** Begin Provided passage **

Innovation Monitor: Amazon launches drop collections

The ecommerce giant has introduced influencer-inspired clothing lines as it looks to redefine itself as a fashion leader.


Amazon’s apparel offering recently got a new, more fashionable look.

Already one of the largest online clothing retailers in North America, the ecommerce giant unveiled “The Drop” last month, giving Amazon customers access to limited-edition, influencer-inspired clothing collections on its site.

The initiative debuted with a collection by fashion influencer Paola Alberdi, whose blouses and oversized blazers were featured in posts on “The Drop”’s new dedicated Instagram account. (Alberdi has one million followers on Instagram.) On June 21, it launched the second iteration in collaboration with Canadian fashion blogger Sierra Furtado, garnering renewed media interest from fashion sites and blogs. Future collections will be designed with other female influencers, including Emi Suzuki, Leonie Hanne and Patricia Bright, as the company focuses exclusively on women’s wear  for now, at least.

TheDrop2Amazon plans to drop a new collection every few weeks and to make them available for purchase for 30 hours only. Customers sign-up for text alerts notifying them every time a new collection is released; their orders are made on-demand, the goal being to “reduce waste,” according to the company.

Alongside the collections, Amazon is offering “Staples by The Drop,” a line of everyday items, such as long-sleeve pullovers, skinny jeans and sandals, which complement influencers’ collections and are, by contrast, always available for purchase on its site.

Amazon has forayed into more fashion-focused areas before, but experts believe “The Drop” represents something new for the massive ecommerce platform and retailer: an attempt to soak up more clothing sales from influencer-obsessed millennials.

The strategy behind “The Drop”

** End Provided passage **

Directive: Continue the article on Amazon's drop collections, starting right after its last line. The material after this point comes from a different source.

** Begin Data shown **

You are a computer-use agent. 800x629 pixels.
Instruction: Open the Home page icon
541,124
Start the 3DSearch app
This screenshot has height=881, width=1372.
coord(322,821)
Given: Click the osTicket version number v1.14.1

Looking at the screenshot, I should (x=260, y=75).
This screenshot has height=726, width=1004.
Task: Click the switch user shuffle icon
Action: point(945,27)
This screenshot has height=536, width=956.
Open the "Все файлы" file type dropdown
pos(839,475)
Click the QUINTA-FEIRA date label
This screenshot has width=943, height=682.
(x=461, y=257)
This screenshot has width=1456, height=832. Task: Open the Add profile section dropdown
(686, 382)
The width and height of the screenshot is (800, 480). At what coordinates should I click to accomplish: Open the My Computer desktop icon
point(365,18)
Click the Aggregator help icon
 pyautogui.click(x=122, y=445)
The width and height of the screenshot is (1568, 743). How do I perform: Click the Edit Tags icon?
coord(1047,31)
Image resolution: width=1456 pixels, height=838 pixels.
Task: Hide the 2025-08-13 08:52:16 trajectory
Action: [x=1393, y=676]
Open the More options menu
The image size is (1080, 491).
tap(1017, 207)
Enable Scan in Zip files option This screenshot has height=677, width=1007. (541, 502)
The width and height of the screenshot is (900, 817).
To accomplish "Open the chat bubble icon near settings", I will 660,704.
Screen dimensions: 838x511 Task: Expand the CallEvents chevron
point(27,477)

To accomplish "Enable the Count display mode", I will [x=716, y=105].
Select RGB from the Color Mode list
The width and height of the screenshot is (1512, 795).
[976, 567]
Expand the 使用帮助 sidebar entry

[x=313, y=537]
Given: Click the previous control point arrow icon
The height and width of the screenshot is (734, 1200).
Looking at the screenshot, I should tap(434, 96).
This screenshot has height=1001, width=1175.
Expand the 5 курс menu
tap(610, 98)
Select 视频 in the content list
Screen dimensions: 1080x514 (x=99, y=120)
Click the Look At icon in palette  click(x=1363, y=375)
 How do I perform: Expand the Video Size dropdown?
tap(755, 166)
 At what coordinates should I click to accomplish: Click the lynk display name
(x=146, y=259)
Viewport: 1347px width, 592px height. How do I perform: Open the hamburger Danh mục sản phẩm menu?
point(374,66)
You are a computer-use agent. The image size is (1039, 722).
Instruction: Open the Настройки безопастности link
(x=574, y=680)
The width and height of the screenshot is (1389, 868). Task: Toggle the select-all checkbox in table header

** End Data shown **

Result below:
Consumers already think of Amazon as a leader in convenience and online shopping, but not as a leader in fashion, says Tamara Szames, a fashion industry analyst at NPD Group. “The interesting thing is that Amazon still has a huge share of the apparel market in Canada, based on commodity purchases  think more apparel, versus fashion. What they’re trying to do is create [and] cultivate the hype to bring brand awareness to Amazon for fashion.”

The fashion expert notes that the concept of “drops” is not a new one for the industry. Companies like streetwear brand Supreme, Target and H&M have all worked with collaborators to bring high-end fashion into a more affordable space. However, Szames says the influencer component is an interesting one for Amazon, given that 40% of online clothing purchases reported by millennials have been impacted by social media, according to NPD research.

Releasing the lines during short, 30-hour windows is clearly about driving hype for the collection, she says. Today, generating excitement around launches is key for brands. Whereas impulse shopping had a large role to play during the mid-2010s  the height of fast fashion  it’s now the segment most in decline, she says. Today, it represents roughly 30% of women’s apparel spend.

Szames also notes that Amazon’s decision to produce the line on-demand signals the company is trying to be mindful of sustainability (i.e. bucking the overconsumption that has come to characterize fast fashion), a move that’s likely to appeal to its target demo.

The big picture

A large proportion of Canadians already have Amazon on their minds when it comes to shopping online. According to a recent report in Retail Insider, research by digital marketing agency Reprise Digital found that 63% of respondents use the platform to discover new products, while 78% believe it has the most efficient shipping and 84% say it offers the widest selection of products.

But while apparel has long been one of Amazon’s strengths, most of its clothing is considered more simple than stylish: a go-to place for affordable socks and underwear, plain t-shirts and simple dresses.

Amazon has taken steps to expand that view, however. Last year, it rolled out its Amazon Wardrobe try-before-buying program to all Prime members in the U.S, and it already allows influencers to showcase products on their own pages in exchange for a percentage of sales.

On top of that, Justin Smith, founder of TJI Research, a website that tracks all-things Amazon, says the online behemoth has been rolling out tech-driven experiments, such as Echo Look, to gain a better foothold in the fashion market. Though not yet available in Canada, Echo Look offers styling advice to users by taking a six-second video of their outfit using a voice-activated camera.

Most recently, Amazon launched StyleSnap, a mobile app feature enabling users to browse outfits for sale on Amazon by uploading a photo of a clothing item they like. Smith notes that even on the bricks-and-mortar side, Amazon is aiming to generate buzz for its apparel offering, running pop-ups in trendy fashion districts.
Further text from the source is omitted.